Selected extract:
Winfield points to two of his legislative successes – elimination of the death penalty in Connecticut, and a bill calling for greater police accountability, more minority police officers, and lower incarceration rates for nonviolent offenses.

U.S. Congressman Keith Ellison
U.S. Congressman Keith Ellison

Rep. Keith Ellison, a Minnesota Democrat, offered similar advice to the conference. In 2007, Ellison became the first Muslim elected to the U.S. Congress, and the first African American elected to Congress from Minnesota.

“You can speak about race if you start by talking about an issue impacting all people. Then get into a specific race,” said Ellison. “People want to hear this. My district is 12 percent African American. … Whites in my district don’t mind if I speak up about black issues.”

The common issue

Being a minority is only part of the challenge for State Rep. James W. Byrd of Wyoming. He is one of the African Americans that make up 1.5 percent of the state’s population, and he often is the only Democrat at community events. The GOP controls the Wyoming the state senate and house, along with the governor’s mansion.

Wyoming State Rep. James W. Byrd
Wyoming State Rep. James W. Byrd

“That doesn’t mean there aren’t things we can’t agree on and fix,” said Byrd. “Philosophically, we may never agree on some things. That’s not compromise. That’s intelligent policy making.”

Jobs are the common issue for everyone in Wyoming, says Byrd, whether they live in an upscale community or a double-wide trailer.

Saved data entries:
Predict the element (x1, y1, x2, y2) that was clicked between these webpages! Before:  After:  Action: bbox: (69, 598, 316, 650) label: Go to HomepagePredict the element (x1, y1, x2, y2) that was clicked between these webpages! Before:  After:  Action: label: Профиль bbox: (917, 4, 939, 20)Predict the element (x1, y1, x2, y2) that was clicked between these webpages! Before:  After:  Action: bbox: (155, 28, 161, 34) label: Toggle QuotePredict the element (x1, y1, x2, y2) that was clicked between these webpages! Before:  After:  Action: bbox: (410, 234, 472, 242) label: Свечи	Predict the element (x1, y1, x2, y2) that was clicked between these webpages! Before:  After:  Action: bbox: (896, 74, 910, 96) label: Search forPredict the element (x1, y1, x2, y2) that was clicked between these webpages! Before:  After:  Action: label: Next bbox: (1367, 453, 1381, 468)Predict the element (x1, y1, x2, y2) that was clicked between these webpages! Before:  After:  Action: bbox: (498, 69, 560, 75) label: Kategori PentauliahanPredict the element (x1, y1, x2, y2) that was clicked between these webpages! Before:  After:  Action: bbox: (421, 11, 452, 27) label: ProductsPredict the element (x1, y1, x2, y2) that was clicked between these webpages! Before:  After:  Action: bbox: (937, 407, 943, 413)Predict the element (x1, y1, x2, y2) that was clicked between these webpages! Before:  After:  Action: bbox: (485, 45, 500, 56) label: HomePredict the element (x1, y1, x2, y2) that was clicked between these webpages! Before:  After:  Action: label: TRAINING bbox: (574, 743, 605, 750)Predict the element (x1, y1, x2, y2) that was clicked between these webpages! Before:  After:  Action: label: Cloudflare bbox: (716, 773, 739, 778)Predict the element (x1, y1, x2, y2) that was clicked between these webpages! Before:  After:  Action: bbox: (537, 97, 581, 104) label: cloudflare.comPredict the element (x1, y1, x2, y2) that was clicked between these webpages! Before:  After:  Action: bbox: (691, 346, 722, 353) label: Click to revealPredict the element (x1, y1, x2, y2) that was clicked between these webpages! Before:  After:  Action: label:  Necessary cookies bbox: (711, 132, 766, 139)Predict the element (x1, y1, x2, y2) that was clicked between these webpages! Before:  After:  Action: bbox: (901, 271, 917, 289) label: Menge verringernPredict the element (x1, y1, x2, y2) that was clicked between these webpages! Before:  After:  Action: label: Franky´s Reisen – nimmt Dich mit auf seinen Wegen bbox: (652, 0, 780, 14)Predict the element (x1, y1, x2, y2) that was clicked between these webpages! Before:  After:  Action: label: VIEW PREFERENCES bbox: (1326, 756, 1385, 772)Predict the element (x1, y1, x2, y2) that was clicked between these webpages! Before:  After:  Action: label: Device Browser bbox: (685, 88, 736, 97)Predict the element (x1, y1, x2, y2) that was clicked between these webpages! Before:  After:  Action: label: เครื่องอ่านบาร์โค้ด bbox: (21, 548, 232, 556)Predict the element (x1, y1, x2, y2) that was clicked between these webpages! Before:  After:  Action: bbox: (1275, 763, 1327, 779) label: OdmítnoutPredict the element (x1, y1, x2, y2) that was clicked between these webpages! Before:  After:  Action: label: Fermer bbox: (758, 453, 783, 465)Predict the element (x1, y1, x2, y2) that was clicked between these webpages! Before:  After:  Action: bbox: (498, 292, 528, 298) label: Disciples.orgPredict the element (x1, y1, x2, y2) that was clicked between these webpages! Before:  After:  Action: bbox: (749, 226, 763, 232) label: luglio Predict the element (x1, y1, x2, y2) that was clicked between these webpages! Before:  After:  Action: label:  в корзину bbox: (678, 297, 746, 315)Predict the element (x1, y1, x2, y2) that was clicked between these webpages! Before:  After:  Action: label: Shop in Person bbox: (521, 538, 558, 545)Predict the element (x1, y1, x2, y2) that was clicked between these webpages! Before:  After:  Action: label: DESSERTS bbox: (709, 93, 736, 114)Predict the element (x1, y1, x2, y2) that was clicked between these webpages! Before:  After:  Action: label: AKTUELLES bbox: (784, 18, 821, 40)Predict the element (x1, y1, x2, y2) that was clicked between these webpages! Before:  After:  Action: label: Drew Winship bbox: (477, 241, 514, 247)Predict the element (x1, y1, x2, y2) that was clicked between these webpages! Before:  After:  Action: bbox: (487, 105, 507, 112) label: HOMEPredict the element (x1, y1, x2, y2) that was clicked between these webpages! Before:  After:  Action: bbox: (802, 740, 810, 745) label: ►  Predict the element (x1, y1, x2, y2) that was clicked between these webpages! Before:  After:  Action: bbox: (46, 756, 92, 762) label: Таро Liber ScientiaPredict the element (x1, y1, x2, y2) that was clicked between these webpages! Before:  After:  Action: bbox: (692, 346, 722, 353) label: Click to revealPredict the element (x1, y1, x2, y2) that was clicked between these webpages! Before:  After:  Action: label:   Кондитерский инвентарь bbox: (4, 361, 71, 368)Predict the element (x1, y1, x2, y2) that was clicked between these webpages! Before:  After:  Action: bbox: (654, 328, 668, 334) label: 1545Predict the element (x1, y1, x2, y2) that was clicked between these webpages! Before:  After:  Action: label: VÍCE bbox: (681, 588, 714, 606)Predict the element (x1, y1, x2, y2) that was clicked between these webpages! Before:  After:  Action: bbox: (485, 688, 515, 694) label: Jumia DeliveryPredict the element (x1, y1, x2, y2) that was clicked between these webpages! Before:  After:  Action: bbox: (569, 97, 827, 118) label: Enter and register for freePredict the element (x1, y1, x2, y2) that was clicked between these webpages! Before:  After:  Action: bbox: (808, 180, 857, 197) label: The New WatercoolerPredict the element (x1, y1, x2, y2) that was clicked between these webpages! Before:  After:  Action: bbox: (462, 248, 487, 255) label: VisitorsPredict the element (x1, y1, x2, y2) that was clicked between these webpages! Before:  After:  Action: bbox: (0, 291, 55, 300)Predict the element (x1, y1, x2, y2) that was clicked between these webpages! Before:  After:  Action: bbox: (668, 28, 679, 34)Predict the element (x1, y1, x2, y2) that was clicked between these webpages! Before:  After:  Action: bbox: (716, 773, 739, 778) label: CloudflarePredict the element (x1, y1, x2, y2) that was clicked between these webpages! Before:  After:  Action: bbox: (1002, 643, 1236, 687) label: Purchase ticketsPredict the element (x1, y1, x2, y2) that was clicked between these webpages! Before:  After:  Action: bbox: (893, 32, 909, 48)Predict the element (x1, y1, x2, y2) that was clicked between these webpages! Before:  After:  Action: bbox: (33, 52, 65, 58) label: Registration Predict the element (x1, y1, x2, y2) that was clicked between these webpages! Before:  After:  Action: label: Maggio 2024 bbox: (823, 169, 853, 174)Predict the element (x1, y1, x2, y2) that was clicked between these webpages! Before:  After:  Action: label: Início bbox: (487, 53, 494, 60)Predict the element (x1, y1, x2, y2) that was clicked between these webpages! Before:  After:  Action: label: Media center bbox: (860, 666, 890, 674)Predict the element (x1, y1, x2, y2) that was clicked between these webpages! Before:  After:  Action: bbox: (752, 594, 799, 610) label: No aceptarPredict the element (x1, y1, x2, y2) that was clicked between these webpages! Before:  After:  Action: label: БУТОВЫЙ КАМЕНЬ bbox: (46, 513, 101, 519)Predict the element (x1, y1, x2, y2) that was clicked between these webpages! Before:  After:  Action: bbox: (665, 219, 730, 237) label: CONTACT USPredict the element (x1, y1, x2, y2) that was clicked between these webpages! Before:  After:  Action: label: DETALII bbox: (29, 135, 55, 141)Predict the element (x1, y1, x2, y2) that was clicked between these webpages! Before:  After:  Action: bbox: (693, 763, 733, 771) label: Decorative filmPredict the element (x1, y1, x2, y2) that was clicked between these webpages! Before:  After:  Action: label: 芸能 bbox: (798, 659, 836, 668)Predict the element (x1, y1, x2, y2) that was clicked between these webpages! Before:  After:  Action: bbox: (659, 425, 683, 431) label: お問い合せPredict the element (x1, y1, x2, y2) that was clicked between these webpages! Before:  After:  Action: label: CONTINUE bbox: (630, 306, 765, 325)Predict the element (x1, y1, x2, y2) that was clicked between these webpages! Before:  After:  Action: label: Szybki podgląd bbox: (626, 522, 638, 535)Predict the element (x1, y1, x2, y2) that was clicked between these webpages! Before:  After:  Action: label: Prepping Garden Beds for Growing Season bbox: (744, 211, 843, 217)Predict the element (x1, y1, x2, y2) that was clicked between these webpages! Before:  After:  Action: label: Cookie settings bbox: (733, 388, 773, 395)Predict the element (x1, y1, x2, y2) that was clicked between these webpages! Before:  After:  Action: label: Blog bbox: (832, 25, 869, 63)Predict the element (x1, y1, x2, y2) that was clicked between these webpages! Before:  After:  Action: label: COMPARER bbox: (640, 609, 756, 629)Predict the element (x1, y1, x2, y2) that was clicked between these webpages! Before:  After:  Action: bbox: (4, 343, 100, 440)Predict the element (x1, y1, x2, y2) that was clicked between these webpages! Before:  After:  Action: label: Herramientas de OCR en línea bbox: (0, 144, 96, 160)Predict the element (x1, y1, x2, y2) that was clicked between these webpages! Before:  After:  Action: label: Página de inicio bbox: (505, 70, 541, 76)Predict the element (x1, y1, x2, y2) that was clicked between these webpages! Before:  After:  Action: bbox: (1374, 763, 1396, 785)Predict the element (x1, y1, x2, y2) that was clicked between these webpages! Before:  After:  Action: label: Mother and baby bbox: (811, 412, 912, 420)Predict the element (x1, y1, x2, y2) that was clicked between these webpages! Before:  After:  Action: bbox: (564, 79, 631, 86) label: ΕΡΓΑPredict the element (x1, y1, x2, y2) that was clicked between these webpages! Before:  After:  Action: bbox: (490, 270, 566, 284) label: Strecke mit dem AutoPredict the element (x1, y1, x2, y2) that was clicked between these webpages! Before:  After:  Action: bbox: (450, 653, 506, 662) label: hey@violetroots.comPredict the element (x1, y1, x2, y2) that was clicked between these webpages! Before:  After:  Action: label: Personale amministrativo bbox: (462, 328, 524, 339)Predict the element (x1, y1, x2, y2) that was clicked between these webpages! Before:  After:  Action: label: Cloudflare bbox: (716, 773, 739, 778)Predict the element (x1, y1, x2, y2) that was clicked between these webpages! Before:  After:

Task list:
• a. Decide whether each statement below agrees with the text on minority lawmakers, answering yes or no and quoting the deciding words: (i) Ellison was the first Muslim elected to the U.S. Congress; (ii) Ellison's district is 15 percent African American; (iii) Byrd names jobs as the common issue for everyone in Wyoming.
• b. Summarize the text on minority lawmakers in two sentences.
• c. Carry the text on minority lawmakers forward from its final sentence.

Responses for each task:
• a.
(i) Yes: "In 2007, Ellison became the first Muslim elected to the U.S. Congress"
(ii) No: "My district is 12 percent African American."
(iii) Yes: "Jobs are the common issue for everyone in Wyoming"

• b. Winfield cites ending the death penalty in Connecticut and a bill on police accountability as legislative successes. Rep. Keith Ellison advises lawmakers to talk about race by starting with an issue that affects all people, and Wyoming State Rep. James W. Byrd, an African American Democrat in a state the GOP controls, calls jobs the common issue for everyone there.

• c.
“Those at the top want to grow business, and those at the bottom want to grow jobs.”

Political conflicts in Wyoming are driven by its vast energy reserves. The state is a major exporter of coal and natural gas but that puts it in the cross hairs of environmentalists fighting climate change.

Byrd, a geophysicist, said Republicans and the coal industry refuse to adapt to the nation’s shift to sustainable energy like solar and wind power.

“We have some of the best wind in the world. We have sunshine 340 days of the year,” said Byrd who argues that Wyoming needs to invest in business incentives for these renewables.

Strategy center

Denver-based SiX arises from the merger of four progressive groups that failed to catch fire as state political players. It was founded by Joel Rogers, a law professor at the University of Wisconsin-Madison. Its eight board members include the vice chair of the Democratic National Committee, the senior director of the National Education Association, and the president of the AFL-CIO.

SiX calls itself a “resource and strategy center” for state legislators as they promote progressive policies. The group also seeks to pair legislators with progressive organizations so they work together to pass legislation, says Nick Rathod, SiX executive director.

It is working to be the progressive alternative to the American Legislative Exchange Council (ALEC), the influential 42-year-old, conservative think tank and research center.

ALEC says its 2,000 members, virtually all Republicans, make up about a quarter of all state legislators. ALEC says its members use its repository of legislation and position papers to craft their own proposals.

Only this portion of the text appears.